Economic theory and history tells us that while the efficiencies gained through automation cost some jobs they create even more over time by improving productivity and raising aggregate economic demand. The findings in the French economy are curious in this respect. The paper finds that among the large French manufacturing firms that adopted robots, employment actually went up, not down. Further, this increased big-firm employment tended to shift jobs away from production positions. The study does not say what kinds of jobs were created but they presumably skewed up the skills continuum toward research, development, marketing, sales, and finance.
Where negative employment impacts showed up was in “spillover” effects that shrank employment among smaller competitors who did not deploy robots. While robotics-heavy firms grew their workforces, overall manufacturing employment contracted. The study estimates that a 20 percent increase in robots creates a 3.2 percent decline in overall manufacturing employment. Moreover, the more exposed a firm is to international competitors using robots, the more likely they were to adopt robots, demonstrating a similar dynamic of robot-driven competition across national borders.

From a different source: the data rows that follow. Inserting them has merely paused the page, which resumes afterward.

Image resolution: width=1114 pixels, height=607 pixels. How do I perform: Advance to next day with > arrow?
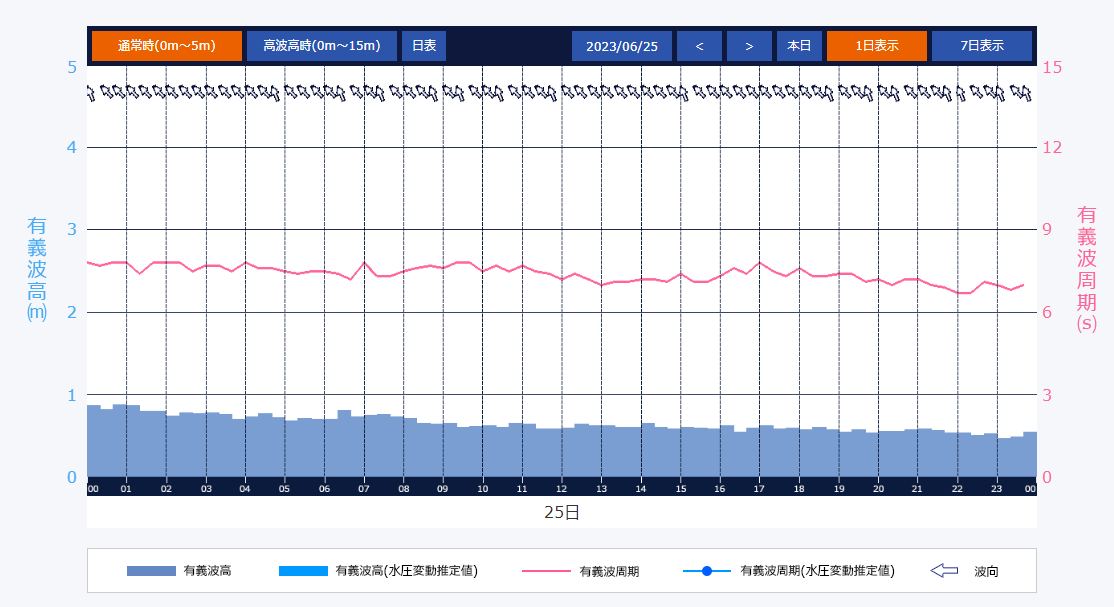point(748,46)
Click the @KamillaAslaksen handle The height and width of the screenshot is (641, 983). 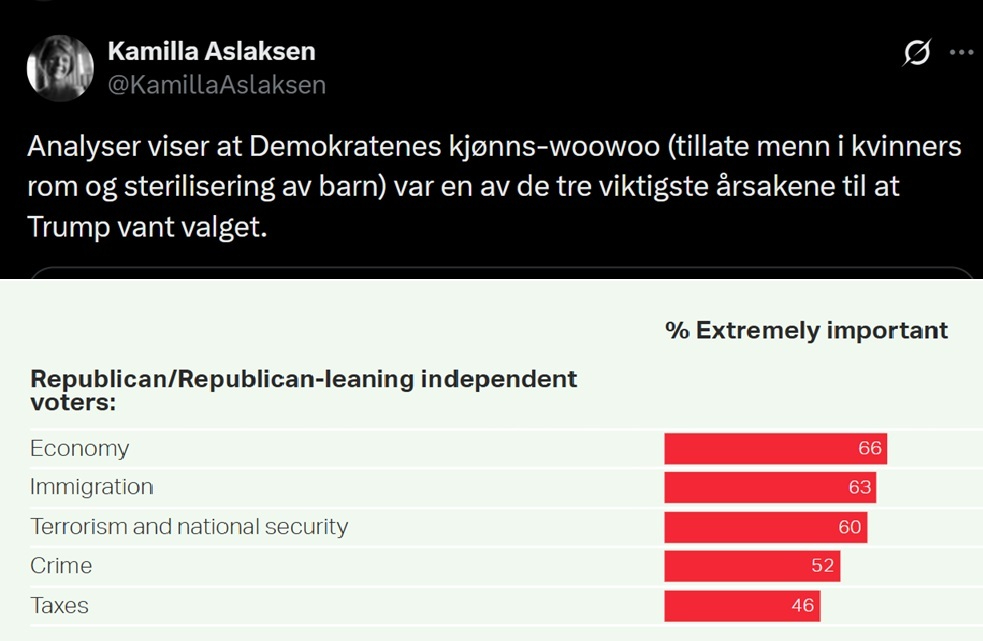[216, 85]

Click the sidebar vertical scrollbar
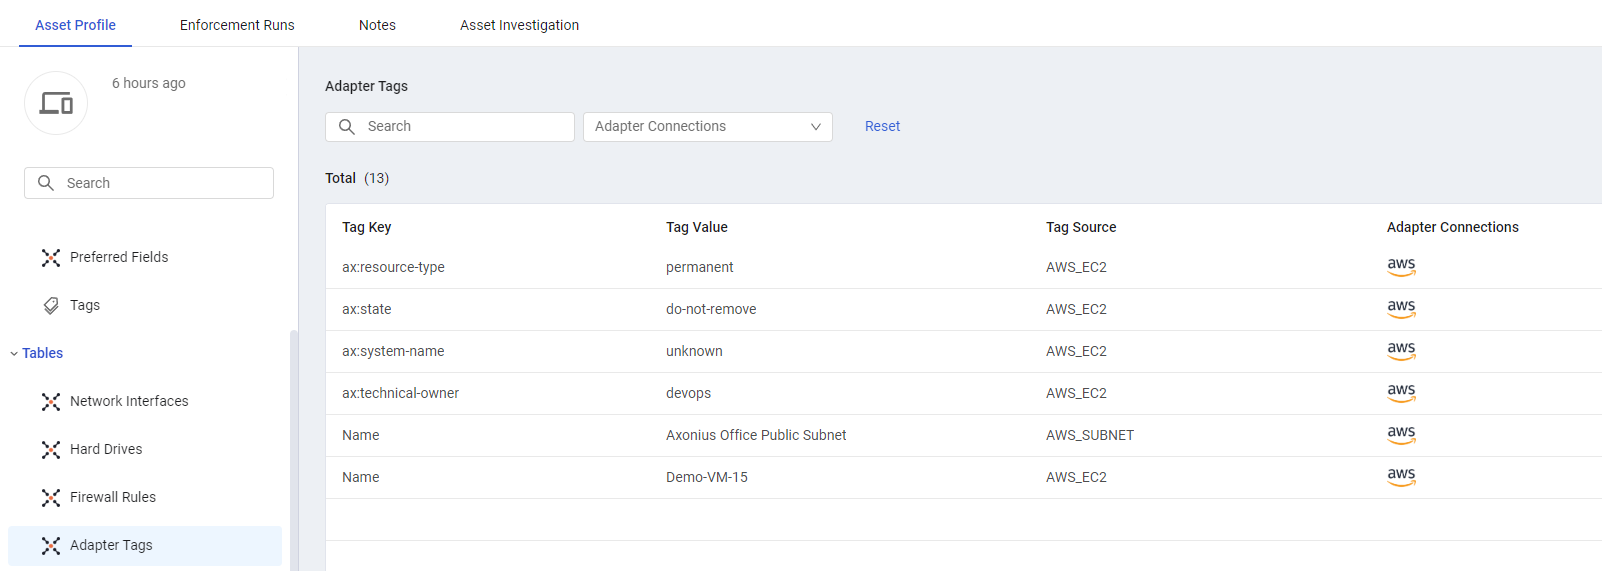pyautogui.click(x=294, y=450)
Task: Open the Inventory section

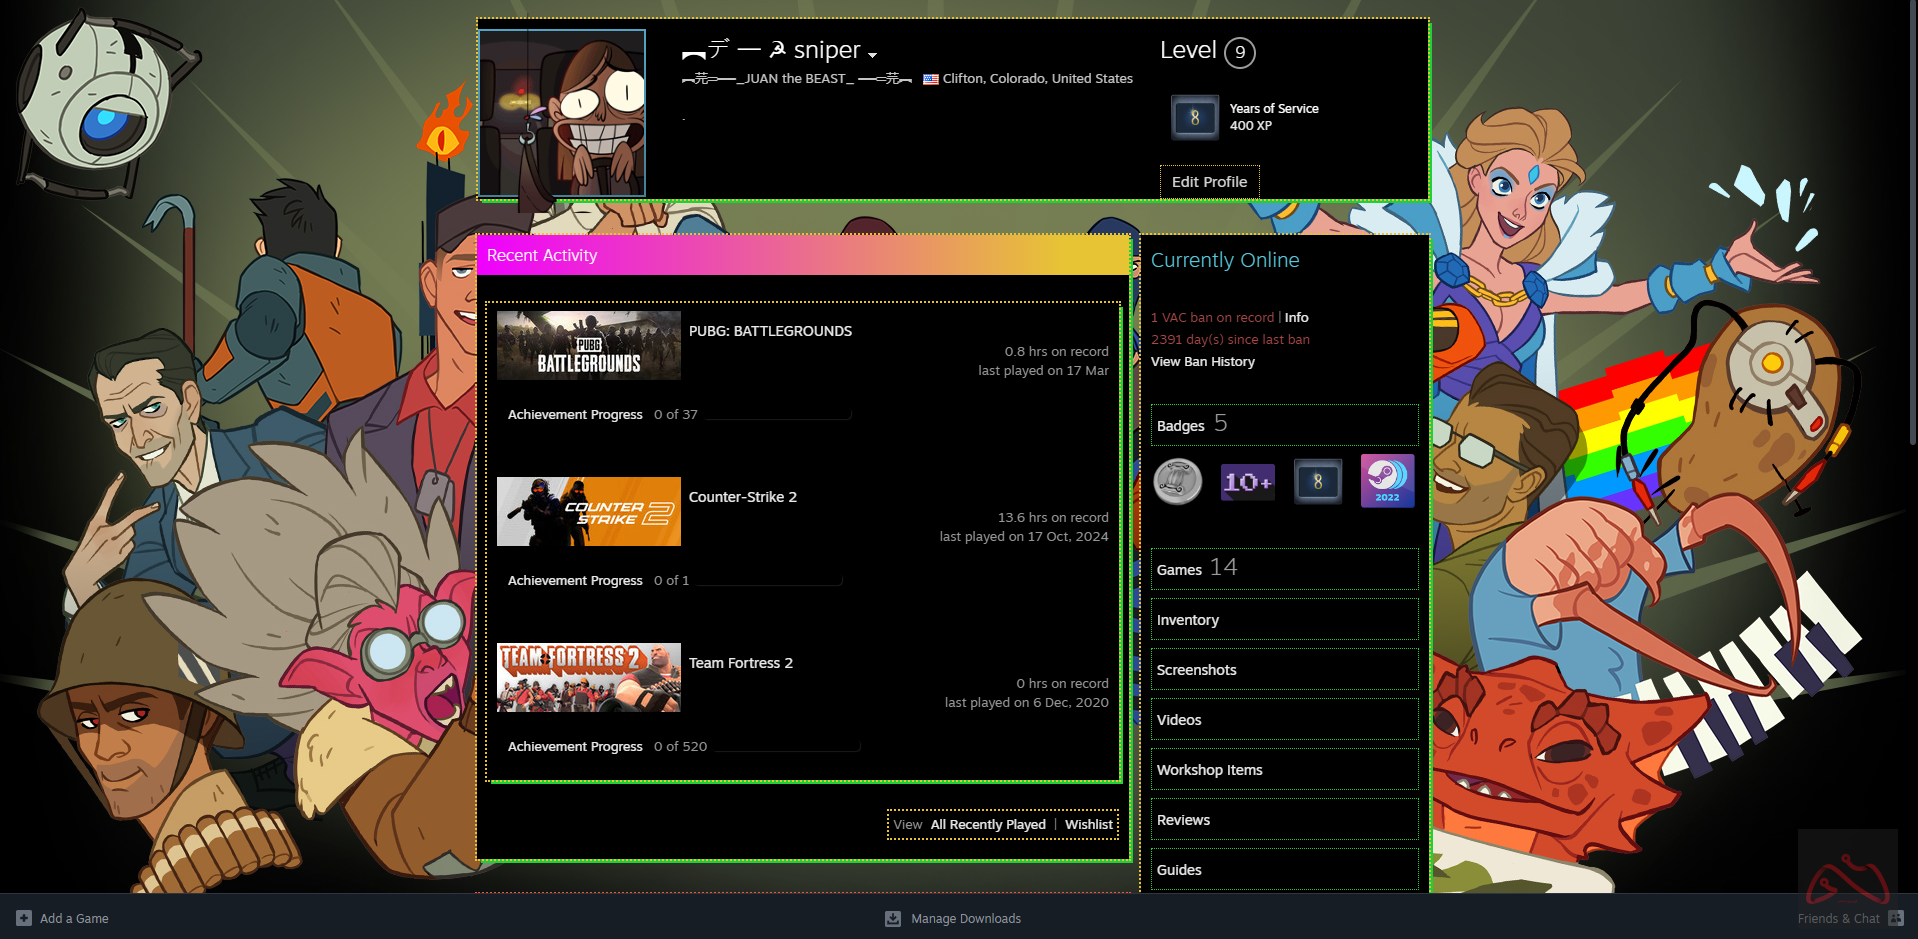Action: tap(1187, 620)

This insight resonates strongly with comments made by Eric Schmidt, former CEO of Google and Alphabet, at an October 2019 meeting of the Stanford Human-Centered Artificial Intelligence. Schmidt cautioned that the economic benefits of AI (the data side of robotics) would likely come less quickly than anticipated. To deliver their efficiencies, he said, these technologies are not simply layered on top of existing business processes but require full-scale reengineering of entire companies, a time- and resource-intensive undertaking. He suggested that while Fortune 50 firms (e.g, Walmart, Apple, Amazon, United Health, CVSHealth) probably have the capital required for comprehensive reworking of their operations — as well as the constant upgrades required to remain current— many of the Fortune 500 probably do not.
For the Fortune 50, it is easy to see how the full adoption of AI would tend to improve business performance vis-à-vis competitors allowing these firms to grow even larger at the expense of less efficient firms. The big companies would get richer, head counts among those engaged in manually-focused tasks would be reduced, and more highly-skilled jobs added to drive further expansion of market-share. External competitive pressures would also tend to accelerate the adoption of AI among the largest companies battling for an edge with competitors in China and elsewhere. All of this points toward increased pressure on less efficient firms and accelerated automation of business processes, a cycle that is virtuous for productivity, profit, and living standards and vicious for employment of less skilled workers.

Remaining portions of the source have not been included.